___ Recorded information ___

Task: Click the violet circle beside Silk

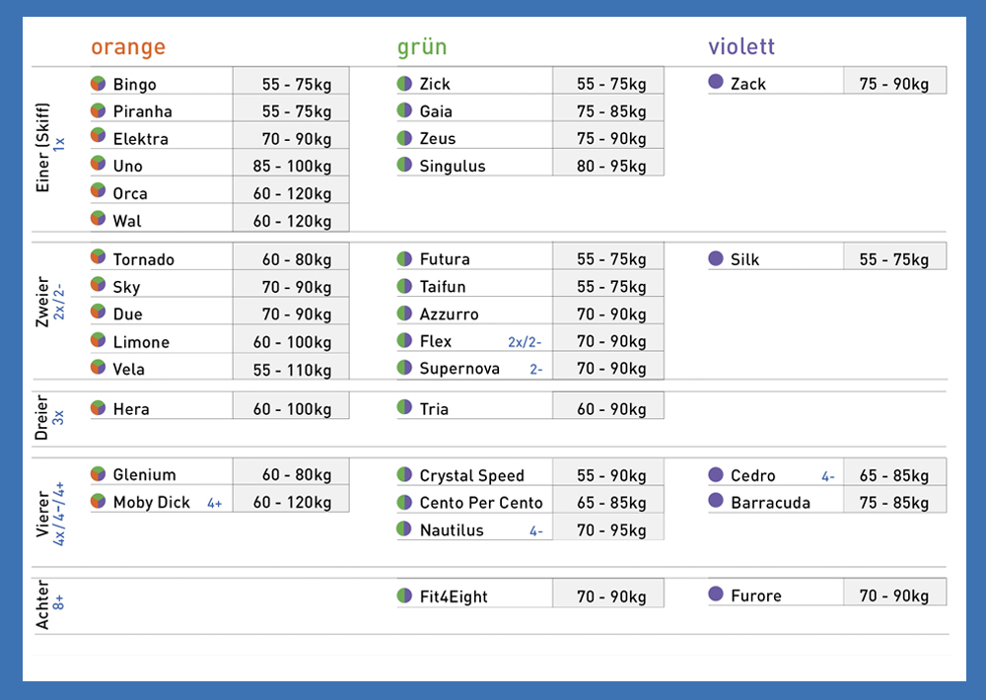Action: pyautogui.click(x=716, y=258)
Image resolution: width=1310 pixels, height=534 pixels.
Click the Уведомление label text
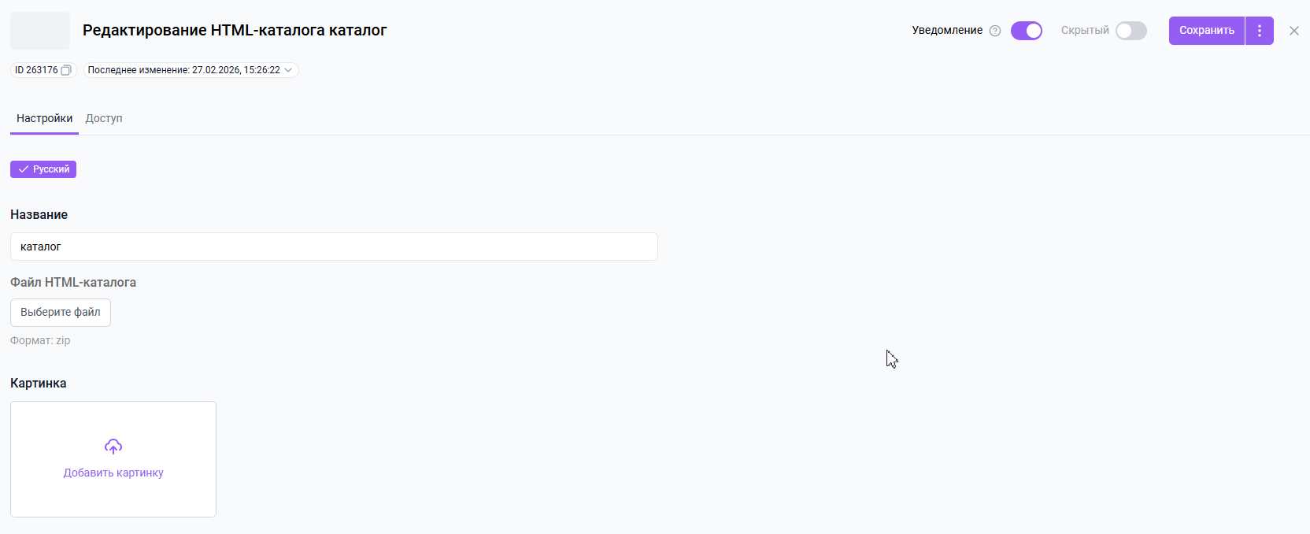point(947,31)

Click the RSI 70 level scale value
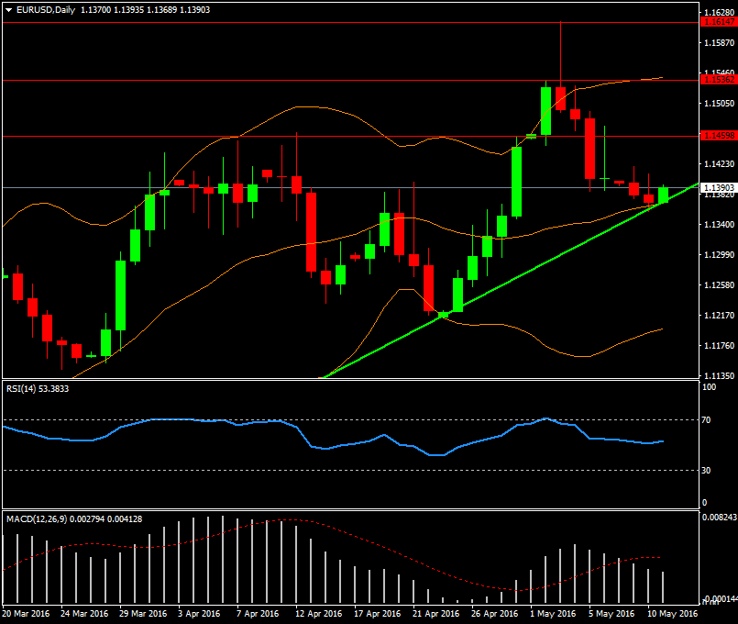click(x=707, y=420)
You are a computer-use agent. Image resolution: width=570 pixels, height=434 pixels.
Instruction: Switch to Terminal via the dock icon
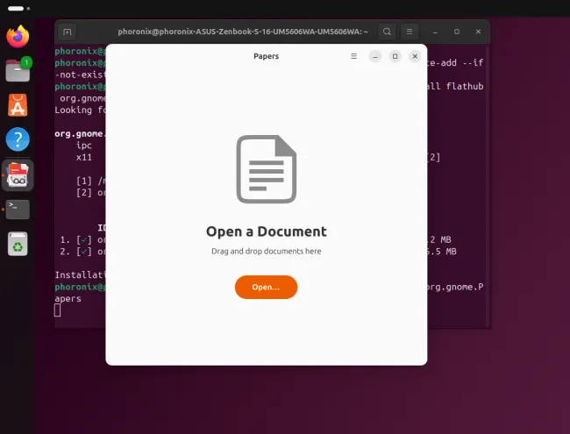pyautogui.click(x=18, y=209)
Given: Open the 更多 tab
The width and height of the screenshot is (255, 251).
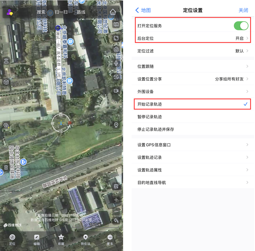Looking at the screenshot, I should (110, 240).
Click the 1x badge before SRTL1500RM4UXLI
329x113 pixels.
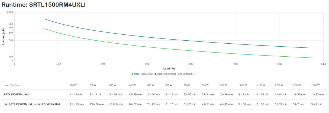[6, 104]
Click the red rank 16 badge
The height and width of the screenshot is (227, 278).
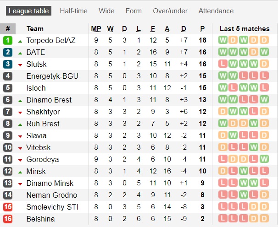(x=8, y=219)
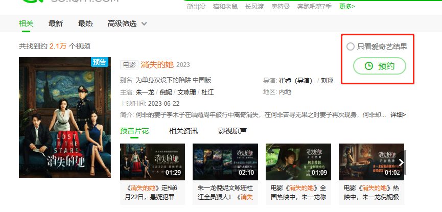The image size is (442, 212).
Task: Switch to the 最热 tab
Action: (x=85, y=23)
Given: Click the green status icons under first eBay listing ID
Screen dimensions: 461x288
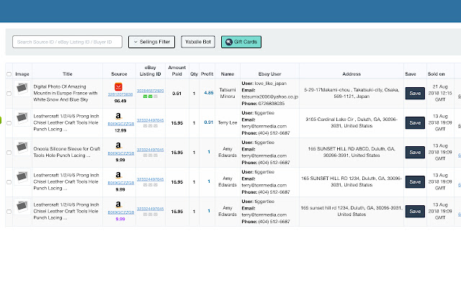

___

# Exercise objective:
From the line containing "Given: Open the 更多 tab" down to the last line of the entries above, retype each line exactly as it stands, but skip the pictures.

# Task output:
Given: Open the 更多 tab
The width and height of the screenshot is (255, 251).
Looking at the screenshot, I should (110, 240).
Click the 1x badge before SRTL1500RM4UXLI
329x113 pixels.
[6, 104]
Click the red rank 16 badge
The height and width of the screenshot is (227, 278).
(x=8, y=219)
The image size is (442, 212).
Task: Switch to the 最热 tab
Action: (x=85, y=23)
Given: Click the green status icons under first eBay listing ID
Screen dimensions: 461x288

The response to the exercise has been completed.